Assigning copyright

John Cowan jcowan at reutershealth.com
Thu Feb 22 16:30:09 UTC 2001


David Johnson wrote:

> I now have in my possession a contributed piece of code with an emailed 
> agreement to assign the copyright to me (since there is no umbrella 
> organization to assign it to). The pragmatic part of me says that this is the 
> legally sensible thing to do,

It was.

If the code base is under the GNU GPL, I have heard it suggested that
assigning copyright to the FSF is sensible (even without their
consent), since they have lawyers and a vested interest in defending
the GPL.

I don't know what view the FSF takes of this idea.

> while the idealistic side says that it was 
> incredibly presumptious even to ask.

I'm confused.  Do you suspect that it is presumptuous to ask for a
copyright assignment (it isn't), or that it was presumptuous for
your contributor to offer one?

■ SHORT EXERCISE A ■
In the records, rewrite everything from the line containing "How do I perform: Click" down to the line containing "(x=178, y=459)" with "back arrow" swapped for "forward arrow", and leave the pictures out.

■ ENTRIES SUPPLIED ■
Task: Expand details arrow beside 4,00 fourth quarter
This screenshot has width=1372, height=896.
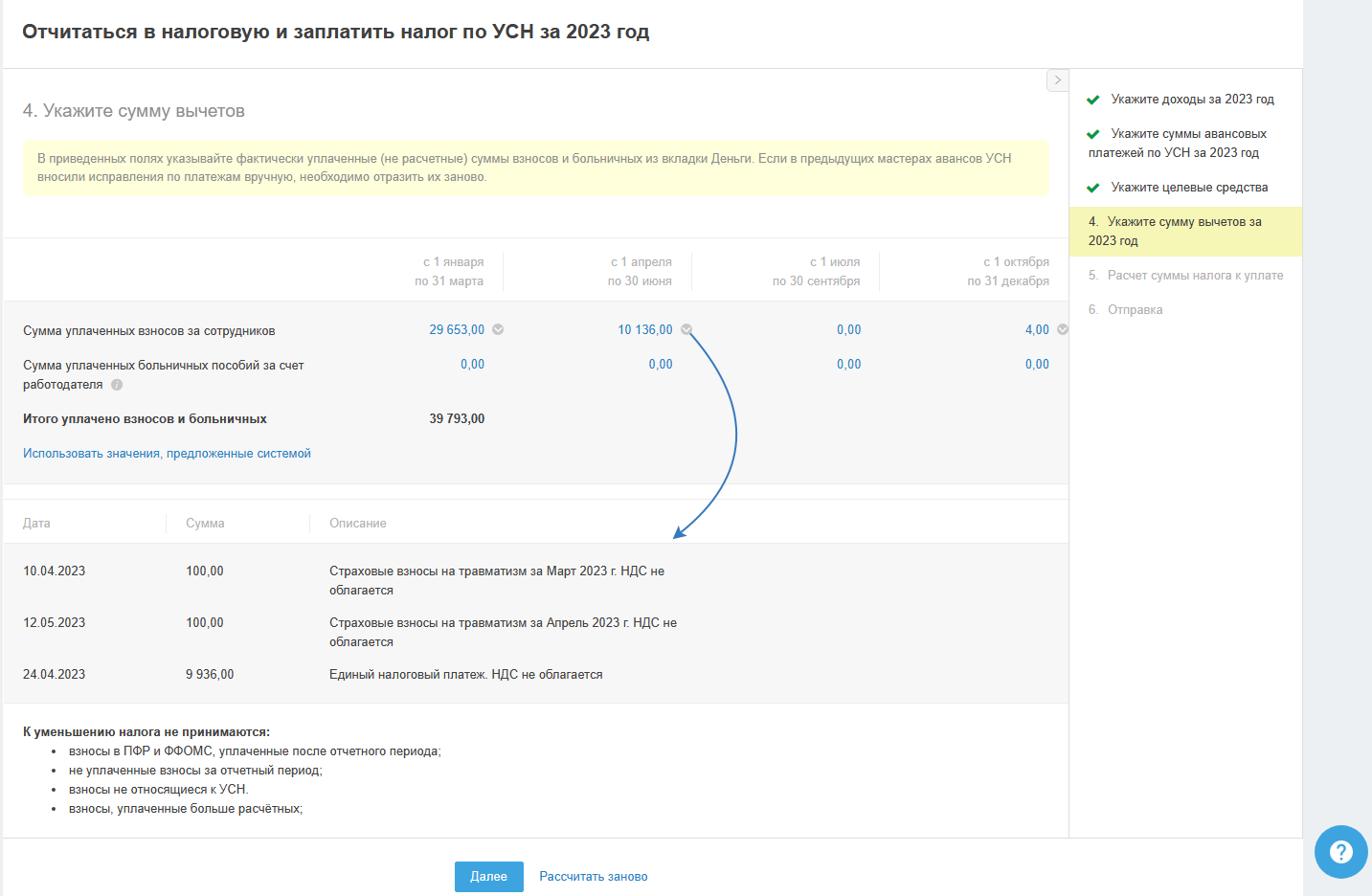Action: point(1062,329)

==

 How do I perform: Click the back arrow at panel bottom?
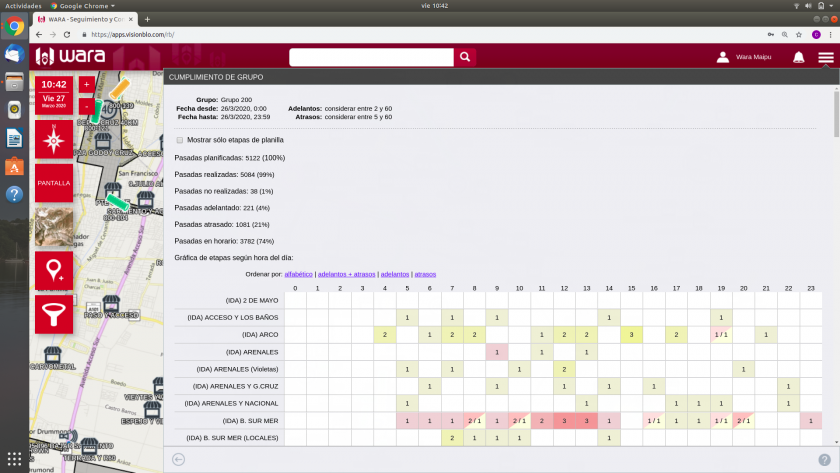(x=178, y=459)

■ SHORT EXERCISE B ■
According to the mailing list post on assigning copyright, why has assigning copyright to the FSF been suggested as sensible for code under the GNU GPL?

■ COMPLETE RESPONSE A ■
 How do I perform: Click the forward arrow at panel bottom?
(x=178, y=459)

■ COMPLETE RESPONSE B ■
The FSF has lawyers and a vested interest in defending the GPL.